• [Activity] Each of the entries beneath this task should be written out exactly.

• [Available records]
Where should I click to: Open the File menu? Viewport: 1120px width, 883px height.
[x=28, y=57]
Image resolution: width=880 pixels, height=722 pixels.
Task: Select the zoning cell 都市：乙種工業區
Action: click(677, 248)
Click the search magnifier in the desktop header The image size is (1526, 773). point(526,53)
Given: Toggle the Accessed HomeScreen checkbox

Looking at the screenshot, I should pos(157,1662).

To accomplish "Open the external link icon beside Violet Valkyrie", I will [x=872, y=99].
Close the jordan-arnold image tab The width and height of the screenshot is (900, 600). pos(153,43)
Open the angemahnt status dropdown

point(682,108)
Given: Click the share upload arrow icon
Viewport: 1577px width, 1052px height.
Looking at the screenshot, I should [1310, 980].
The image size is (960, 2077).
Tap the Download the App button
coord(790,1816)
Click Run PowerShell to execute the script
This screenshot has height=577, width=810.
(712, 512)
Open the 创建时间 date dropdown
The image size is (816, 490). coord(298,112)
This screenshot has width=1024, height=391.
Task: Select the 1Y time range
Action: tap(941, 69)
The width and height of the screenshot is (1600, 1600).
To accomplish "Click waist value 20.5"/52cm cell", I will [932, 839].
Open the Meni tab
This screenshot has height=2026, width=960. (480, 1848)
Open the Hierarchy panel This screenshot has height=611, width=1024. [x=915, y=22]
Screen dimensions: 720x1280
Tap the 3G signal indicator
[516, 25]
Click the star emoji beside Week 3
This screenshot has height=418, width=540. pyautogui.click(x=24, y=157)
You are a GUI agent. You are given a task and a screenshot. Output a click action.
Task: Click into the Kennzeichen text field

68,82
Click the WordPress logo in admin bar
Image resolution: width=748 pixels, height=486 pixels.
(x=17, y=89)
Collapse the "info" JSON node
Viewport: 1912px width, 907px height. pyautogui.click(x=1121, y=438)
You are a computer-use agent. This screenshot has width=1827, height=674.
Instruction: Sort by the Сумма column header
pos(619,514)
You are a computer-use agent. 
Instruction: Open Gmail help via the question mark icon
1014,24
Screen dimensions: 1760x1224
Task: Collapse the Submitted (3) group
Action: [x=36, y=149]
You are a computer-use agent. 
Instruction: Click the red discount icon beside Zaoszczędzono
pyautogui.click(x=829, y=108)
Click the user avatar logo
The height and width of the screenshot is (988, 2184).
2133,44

• [Completed task]
Where should I click to: Open the File menu? Viewport: 1120px width, 883px height.
[x=28, y=57]
Image resolution: width=880 pixels, height=722 pixels.
Task: Select the zoning cell 都市：乙種工業區
Action: click(677, 248)
Click the search magnifier in the desktop header The image size is (1526, 773). point(526,53)
Given: Toggle the Accessed HomeScreen checkbox

Looking at the screenshot, I should pos(157,1662).

To accomplish "Open the external link icon beside Violet Valkyrie", I will [x=872, y=99].
Close the jordan-arnold image tab The width and height of the screenshot is (900, 600). pos(153,43)
Open the angemahnt status dropdown

point(682,108)
Given: Click the share upload arrow icon
Viewport: 1577px width, 1052px height.
Looking at the screenshot, I should [1310, 980].
The image size is (960, 2077).
Tap the Download the App button
coord(790,1816)
Click Run PowerShell to execute the script
This screenshot has height=577, width=810.
(712, 512)
Open the 创建时间 date dropdown
The image size is (816, 490). coord(298,112)
This screenshot has width=1024, height=391.
Task: Select the 1Y time range
Action: tap(941, 69)
The width and height of the screenshot is (1600, 1600).
To accomplish "Click waist value 20.5"/52cm cell", I will [932, 839].
Open the Meni tab
This screenshot has height=2026, width=960. (480, 1848)
Open the Hierarchy panel This screenshot has height=611, width=1024. [x=915, y=22]
Screen dimensions: 720x1280
Tap the 3G signal indicator
[516, 25]
Click the star emoji beside Week 3
This screenshot has height=418, width=540. pyautogui.click(x=24, y=157)
You are a GUI agent. You are given a task and a screenshot. Output a click action.
Task: Click into the Kennzeichen text field

68,82
Click the WordPress logo in admin bar
Image resolution: width=748 pixels, height=486 pixels.
(x=17, y=89)
Collapse the "info" JSON node
Viewport: 1912px width, 907px height. pyautogui.click(x=1121, y=438)
You are a computer-use agent. This screenshot has width=1827, height=674.
Instruction: Sort by the Сумма column header
pos(619,514)
You are a computer-use agent. 
Instruction: Open Gmail help via the question mark icon
1014,24
Screen dimensions: 1760x1224
Task: Collapse the Submitted (3) group
Action: [x=36, y=149]
You are a computer-use agent. 
Instruction: Click the red discount icon beside Zaoszczędzono
pyautogui.click(x=829, y=108)
Click the user avatar logo
The height and width of the screenshot is (988, 2184).
2133,44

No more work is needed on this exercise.